Our dinner went smashingly, to the point where when we woke this morning and heard the rain outside we were relieved we could skip our planned hike and nurse our sorry heads inside on the couch, finishing the series we’re currently watching and potentially ordering a cheeky recovery pizza later in the day. However, our resident ten month old apparently doesn’t like Bosch and made it clear that staying indoors all day quietly was not on the cards.
It’s mushroom season here and I’ve heard of people hitting the forests to forage for delicious wild treats. Obviously, there’s a concern about eating poisonous mushies and to assist with this the Naturmuseum Luzern – the museum of natural history – offers an identification service. You take your loot in and they advise which goodies can be risottoed and which must be turfed. Given our sad state, foraging in the wet woods was out of the question but we cut to the end game and decided to head into the museum for the morning.
Lucerne was misty, grey and wet, and it was beautiful. The cobblestoned streets had a shimmer to them, and gorgeous silvery light danced around the lake. It still wasn’t as nice as our couch in our warm house, but the cold bite to the air helped brush the cobwebs away.

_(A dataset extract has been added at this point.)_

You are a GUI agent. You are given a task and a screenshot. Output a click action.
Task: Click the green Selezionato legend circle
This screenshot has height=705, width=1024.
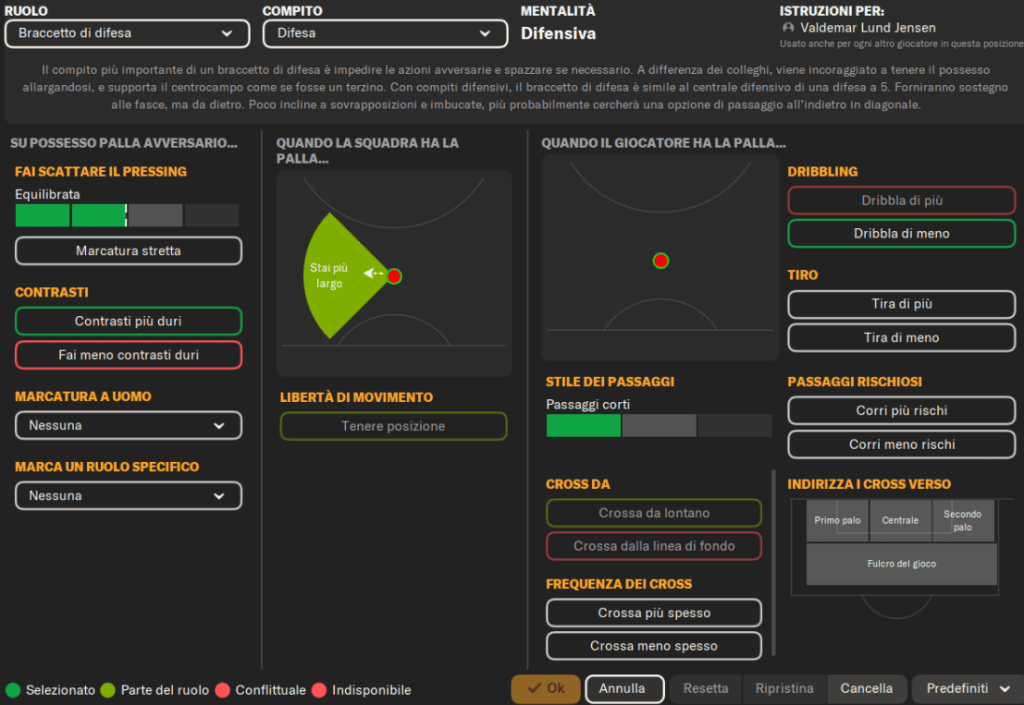point(13,690)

That, and nearly being taken out by the Lucerne tourist train as we turned a tight corner in the Old Town.
We traipsed around until we found the museum. Adelaide appears less than impressed with her call to leave the comforts of home (or maybe she’s embarrassed about being rugged up in pink baby ugg boots. But how could I not?).
I’ve always loved natural history museums, and they’re usually my first port of call in any given city in inclement weather. I spent a lot of time in the one in Dublin, mostly in the thin narrow room that felt completely stuffed with…well, stuffed things. I’ve spent rainy holidays in the states and the UK lazily perusing the musty wares. Sydney’s is great – they do night time openings with a full bar as well as having an awesome kid’s area by day that I’ve taken the girl to, so she could crawl around and discover. I was excited to see what Lucerne’s held.
Wild boar, is what.
We realised fairly early on that not being able to read German hinders our ability to learn about the installations (we will be starting lessons soon, but we had to wait until we knew where we’d live. Even once they do kick off, I suspect we won’t go from zero to understanding the Swiss ecosystem as explained by the museum immediately). Tim attempted some google translate (we tested it on our bills: his name comes up as Lord Timothy Tumble and mine is Woman Wendy Noble) and although that gave us laughs, it wasn’t so great for learning. Adelaide didn’t seem to mind though and crawled happily through the trees, fossils and stuffed birds.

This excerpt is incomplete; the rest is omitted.